Please feel free to comment either on the post.

How do I know that a Password manager is not just a phishing site?

Well … first you need to only download the software from the official links of the provider, eg LastPass, Dashlane or 1Password, or from the app store of your mobile device.

Then be assured that the passwords (if you use these downloads) are not stored on a central server anywhere. They are stored in encrypted form on your device. When you open a different device the password is transferred from one “vault” to another in encrypted form. The service provider just provides the encryption algorithm which it can’t have access to itself. So rest assured as long as you use the “official” downloads they’re very safe.
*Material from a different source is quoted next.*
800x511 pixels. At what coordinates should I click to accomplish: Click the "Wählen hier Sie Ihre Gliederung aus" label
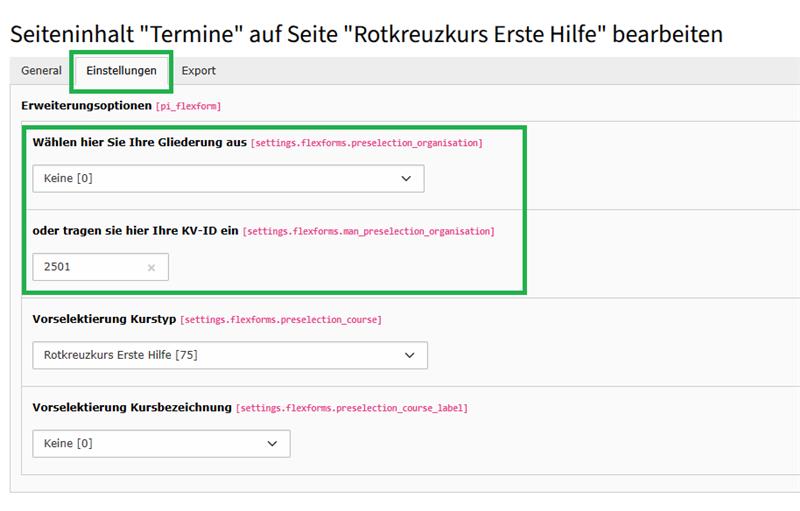pos(139,143)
How safe are iPads and other tablets without additional software protection?

A good question! I certainly can state that mobile banking is safer from a mobile device than from an internet browser because the latter can be compromised because it’s more open to the internet and issues that you install anti-malware software to protect you.

I would judge that the fact that as all software downloaded onto these devices go through a “shop” maintained and supported by the hardware vendor that they have done checks on the software and the supplier before releasing it through the shop. That’s a very powerful first step and is why I’m a strong supporter of these “shops” and would be distressed if some alternative means of downloading software onto a mobile device was allowed.
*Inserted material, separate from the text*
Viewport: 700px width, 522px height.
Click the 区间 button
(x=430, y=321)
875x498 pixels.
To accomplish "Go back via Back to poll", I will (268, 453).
However, nothing protects you against yourself and that’s where the hints and tips in the third part of my “Protect yourself online” talk come into play.

Can my phone track my movements? Should I not allow this to happen?

A matter of personal choice.

If you’re using maps or navigation on your phone, it is pretty important to allow your phone to know where you are!!

If you don’t want adverts from a coffee chain, perhaps it’s a good idea to disable location services before you go into a cafe!

Or, if you don’t want anyone to know where you are (???) again perhaps a good idea to disable location services.

You can do this in quite a granular fashion, so you can switch off for the device, for the application on the device, or only when using the application on the device. That’s why it’s quite important to close down an application when you don’t need it, or aren’t using it, because it will continue tracking you after you think you’ve stopped using it!

Of course with the Covid-19 tracing capability Google and Apple have jointly worked upon, this relies on an element of location services to be working, but that’s to determine proximity of individuals and as I understand it, location is not stored on any central server.

Do you need to use anti-virus software on a Mac?

Probably not.

I’ve just loaded Malwarebytes on our iMac and MacBook Pro computers – provided by our bank – and only found one piece of tracker code, on one machine, which was very old and most probably not active. I deleted it.

Macs have a very good history of not being hacked, and when they are they close the problem down very quickly. This is a benefit of Apple owning both the hardware and software and being able to control which of the latter is installed on MacOS.

Using Paypal instead of Credit Cards

This was a question that was raised during the General Meeting discussions. PayPal has a Buyer Protection and Fraud Protection policy which for small transactions (ie <£100), and for transactions with companies/individuals you regularly do business with, is probably sufficient protection.

For large value items (ie >£100) and up to £30,000 you might prefer to choose using your credit card because of the Section 75 protection you get.